Please rewrite everything in the records from the line containing "The height and" down to the line containing "click(x=186, y=133)", swapping "How do I perform" for "How can I carry out" and leaving everything else unchanged. Omit the pictures from your answer.

— Start of Data for this task —

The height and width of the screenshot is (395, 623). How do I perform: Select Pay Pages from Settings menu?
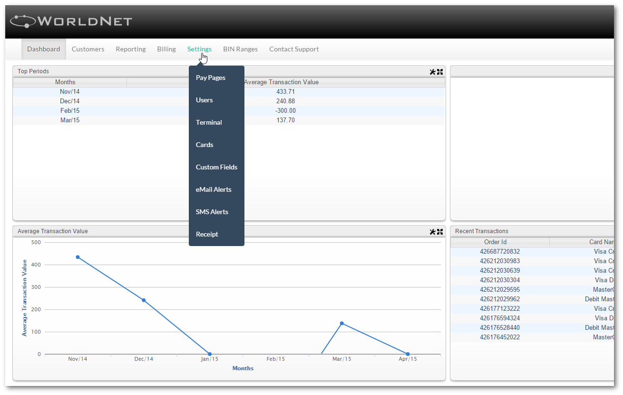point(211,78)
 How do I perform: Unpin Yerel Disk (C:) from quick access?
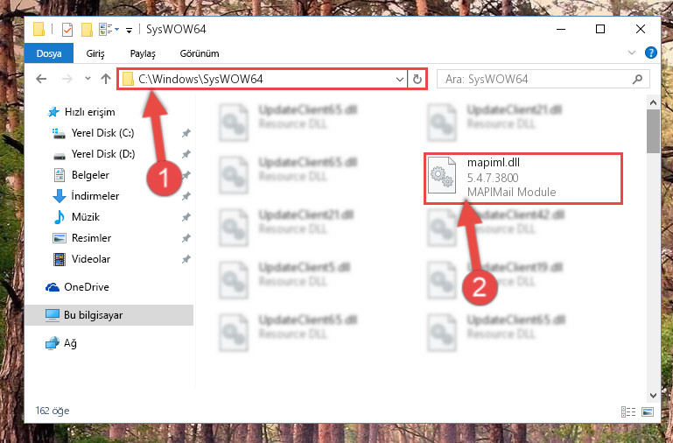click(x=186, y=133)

— End of Data for this task —
— Start of Data for this task —

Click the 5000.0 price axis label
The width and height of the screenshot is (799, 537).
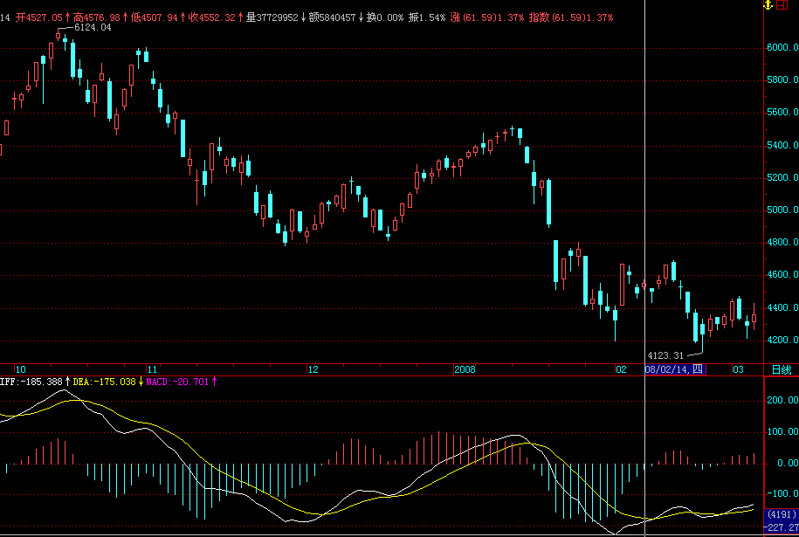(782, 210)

— End of Data for this task —
— Start of Data for this task —

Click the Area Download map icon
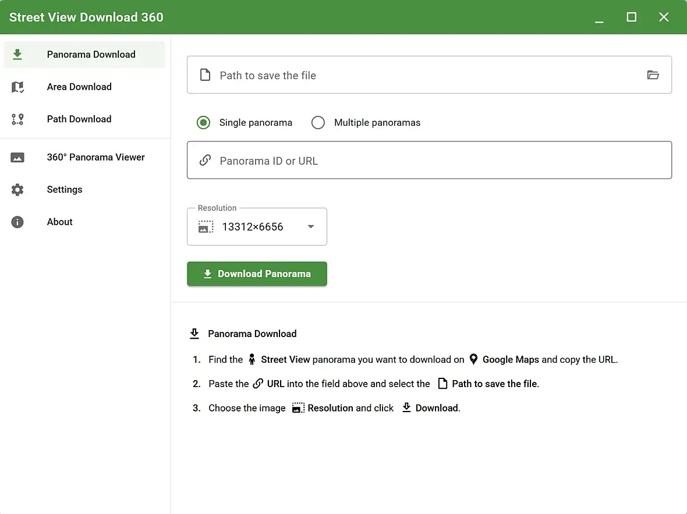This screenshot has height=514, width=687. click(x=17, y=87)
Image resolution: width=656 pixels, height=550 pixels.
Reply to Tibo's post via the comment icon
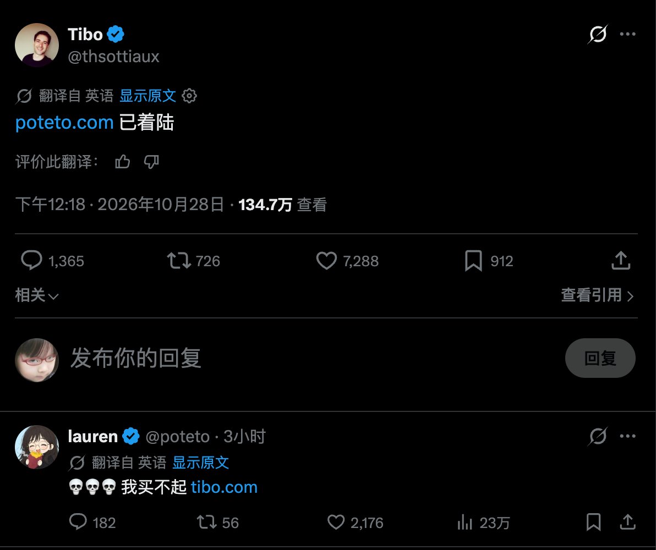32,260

— End of Data for this task —

Exercise response:
The height and width of the screenshot is (395, 623). How can I carry out: Select Pay Pages from Settings menu?
point(211,78)
 How can I carry out: Unpin Yerel Disk (C:) from quick access?
click(x=186, y=133)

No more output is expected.